I was surprised, then, when Dr. Rick, who studies money in relationships, discouraged a breakup budget — at least in the way I had conceived it, which would be a fund that I would contribute to over the duration of a relationship.
“When you have a backup plan, you try less hard at the thing you’re doing,” he said.
He clarified that he was not opposed to breakups or divorces, and that he agreed that some relationships should crumble. He would support a breakup fund, he said, “if it’s something that you and your friends decide on when you’re 18 and you’re not actively in a long-term relationship, like, ‘Oh, this is something we should do in the future if we ever have breakups.’ I don’t think it’s good to do three months into a relationship.”
I agreed that it might be a sign of trouble if someone began financing their breakup haircut one fiscal quarter into a new romance. There was something perversely optimistic, however, about creating a breakup fund before I had even begun a relationship.
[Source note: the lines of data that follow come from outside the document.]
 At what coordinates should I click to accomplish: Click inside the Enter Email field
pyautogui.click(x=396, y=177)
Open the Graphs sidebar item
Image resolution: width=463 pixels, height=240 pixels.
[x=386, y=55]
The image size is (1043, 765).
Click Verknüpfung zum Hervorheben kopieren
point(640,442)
I had gathered, from long hours spent among the sages of Reddit in recent weeks, that being open to disappointment is a key component of moving on from a relationship.
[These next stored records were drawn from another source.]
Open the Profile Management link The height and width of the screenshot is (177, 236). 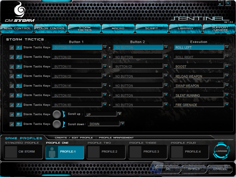point(116,138)
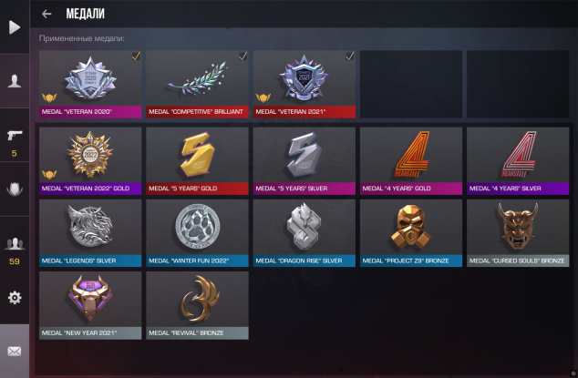The image size is (578, 378).
Task: Open the clan shield sidebar icon
Action: (15, 189)
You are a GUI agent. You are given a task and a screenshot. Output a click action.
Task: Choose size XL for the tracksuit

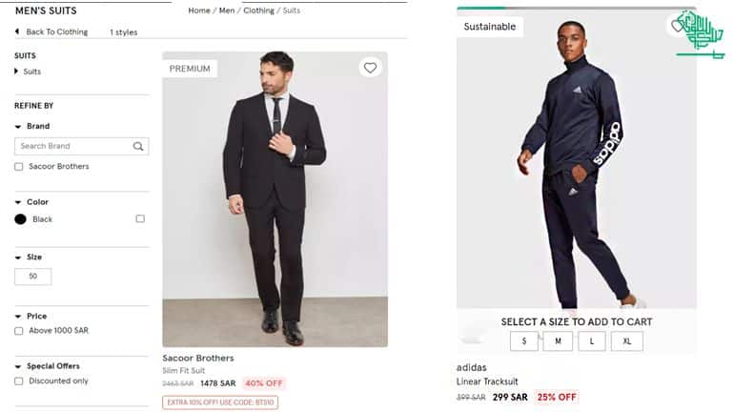coord(626,341)
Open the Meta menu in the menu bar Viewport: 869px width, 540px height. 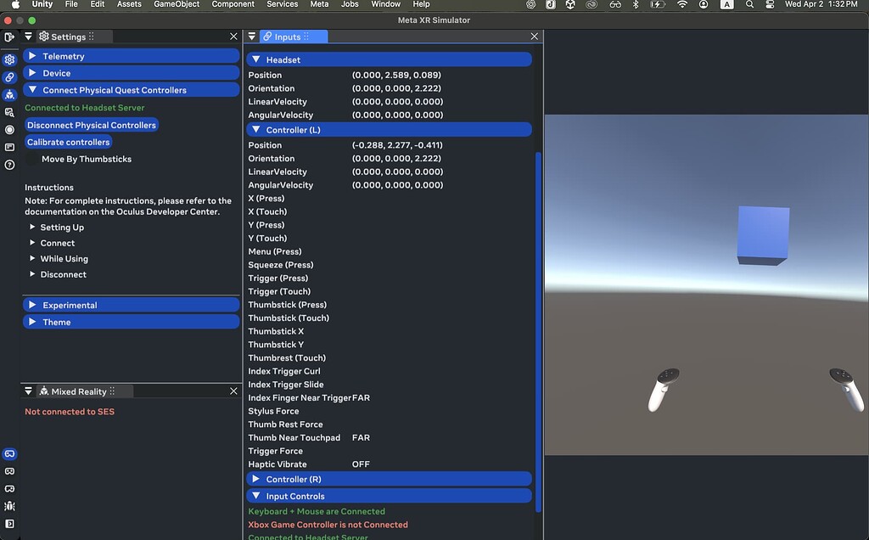point(319,4)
In Qapital, a personal finance app that connects to your bank account and automatically deposits money into various “goals” whenever, for instance, you shop at Sephora, I set up a recurring weekly deposit of $5 into a breakup fund. I don’t check the app often, so I hope to forget about it until a post-breakup Glossier splurge reminds me that there is a piggy bank to be smashed.
My month of excesses, particularly a bowl of ceviche I ate on a beach in Mexico next to one of my loved ones, really did make me feel better about my breakup. At least, I spent so much money preparing my mind and body to sidle back into dating that I felt committed to doing so.